Not the pizza I wanted
This afternoon I received a phone call from one of my long-time friends. We catch up every few weeks, and today was one of those days. Most of our talks are about how we are each coping with Covid-19.
I told her I was craving pizza, but I have not had it since I’m not willing to order or take it out from a restaurant in my neighborhood. She agreed with that reasoning, as too many restaurants where I live are not strictly enforcing social distancing guidelines.
The restaurants are divided into two camps in this regard: either they have decided to actively enforce people not sitting in the restaurant and ordering takeout only, or they are fully serving and leaving it to the discretion of the patrons as to if they will remain and dine.
I haven’t even mentioned that one of my favorite pizzerias went out of business. The best Italian restaurant, a block up from the pizzeria also went out of business.
So, what did I do?
What I have often done during this pandemic, which is, dream about the food I crave, realize I’m not going to order out, and head into the kitchen to make something else to eat.
I took out the frying pan, sprayed it with cooking spray, turned on the flame, and cracked two fresh eggs into the pan. After a moment I broke the yolks, as I hate runny yolks, and fried the eggs for four minutes. I sprinkled them with lemon pepper and scraped them onto two pieces of wheat bread.
I sandwiched the bread, slicing it in half.
My friend said, “That sounds great.”
“It was,” I replied. “I cook better than any pizzeria or restaurant.”
I’m not Julia Child, but I know my way around the kitchen.
The truth is, I have been amazed at how little it takes to satisfy a food craving and how little I need to use when I’m cooking. When I worked in Manhattan, I used to spend $15.00 on lunch without a thought or a care.

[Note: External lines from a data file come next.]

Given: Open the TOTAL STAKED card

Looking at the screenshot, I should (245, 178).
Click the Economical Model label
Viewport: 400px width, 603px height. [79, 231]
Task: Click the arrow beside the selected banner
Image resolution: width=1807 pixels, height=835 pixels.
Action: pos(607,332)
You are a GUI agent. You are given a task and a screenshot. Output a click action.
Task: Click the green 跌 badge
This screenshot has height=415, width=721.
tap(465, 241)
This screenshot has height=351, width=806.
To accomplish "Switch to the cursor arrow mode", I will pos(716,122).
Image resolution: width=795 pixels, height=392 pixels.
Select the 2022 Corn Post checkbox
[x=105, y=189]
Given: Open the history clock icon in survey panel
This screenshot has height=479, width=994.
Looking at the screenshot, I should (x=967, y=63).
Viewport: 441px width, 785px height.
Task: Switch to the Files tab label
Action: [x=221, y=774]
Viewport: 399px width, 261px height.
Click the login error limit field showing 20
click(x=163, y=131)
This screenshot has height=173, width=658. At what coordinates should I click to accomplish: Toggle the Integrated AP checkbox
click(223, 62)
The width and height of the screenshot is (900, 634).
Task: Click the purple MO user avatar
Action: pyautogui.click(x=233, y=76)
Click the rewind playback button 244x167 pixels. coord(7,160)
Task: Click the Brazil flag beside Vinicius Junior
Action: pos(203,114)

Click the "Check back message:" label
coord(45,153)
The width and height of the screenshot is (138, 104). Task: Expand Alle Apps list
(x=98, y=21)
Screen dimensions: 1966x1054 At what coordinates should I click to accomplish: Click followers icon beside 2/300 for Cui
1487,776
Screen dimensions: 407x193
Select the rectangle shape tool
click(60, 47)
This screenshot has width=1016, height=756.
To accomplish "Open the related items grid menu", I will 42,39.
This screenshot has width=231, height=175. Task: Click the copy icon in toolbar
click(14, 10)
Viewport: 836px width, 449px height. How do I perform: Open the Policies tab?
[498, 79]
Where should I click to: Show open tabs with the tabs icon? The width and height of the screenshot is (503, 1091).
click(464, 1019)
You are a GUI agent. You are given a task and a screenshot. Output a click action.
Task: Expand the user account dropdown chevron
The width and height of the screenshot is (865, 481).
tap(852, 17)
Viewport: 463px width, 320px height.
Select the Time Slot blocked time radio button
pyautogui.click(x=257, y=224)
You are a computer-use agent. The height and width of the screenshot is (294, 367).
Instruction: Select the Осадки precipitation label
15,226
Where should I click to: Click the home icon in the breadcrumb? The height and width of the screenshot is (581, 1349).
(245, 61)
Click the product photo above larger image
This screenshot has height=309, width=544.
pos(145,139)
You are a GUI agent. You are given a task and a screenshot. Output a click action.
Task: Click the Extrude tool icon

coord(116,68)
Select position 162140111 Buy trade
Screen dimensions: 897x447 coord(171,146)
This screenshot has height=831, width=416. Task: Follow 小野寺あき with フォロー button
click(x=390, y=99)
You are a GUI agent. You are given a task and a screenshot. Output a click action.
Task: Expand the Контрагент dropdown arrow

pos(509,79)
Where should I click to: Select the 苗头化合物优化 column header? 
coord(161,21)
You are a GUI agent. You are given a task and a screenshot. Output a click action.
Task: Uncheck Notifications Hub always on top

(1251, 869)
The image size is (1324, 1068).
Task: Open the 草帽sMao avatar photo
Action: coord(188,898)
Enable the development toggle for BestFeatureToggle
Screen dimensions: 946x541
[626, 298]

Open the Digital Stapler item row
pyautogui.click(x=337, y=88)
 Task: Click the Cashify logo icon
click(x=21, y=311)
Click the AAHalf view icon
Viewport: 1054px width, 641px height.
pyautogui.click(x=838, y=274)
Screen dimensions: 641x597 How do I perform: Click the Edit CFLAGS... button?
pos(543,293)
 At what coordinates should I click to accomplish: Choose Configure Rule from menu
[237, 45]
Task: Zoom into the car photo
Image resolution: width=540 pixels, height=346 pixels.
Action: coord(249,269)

I also wish I had thought of making a fried egg sandwich when I was studying and putting myself through grad school at night. It didn’t occur to me to have dinner. I was too worried about the next paper I needed to write, and if I had clean clothes for work the next day. There were many nights I did laundry at midnight or 1 a.m., instead of taking five minutes to make a decent meal.
I’m not grateful for the pandemic, but I am grateful for the simplicity and slowdown of life that is occurring. If an egg sandwich is all it takes to make me happy, I’m grateful for that, too.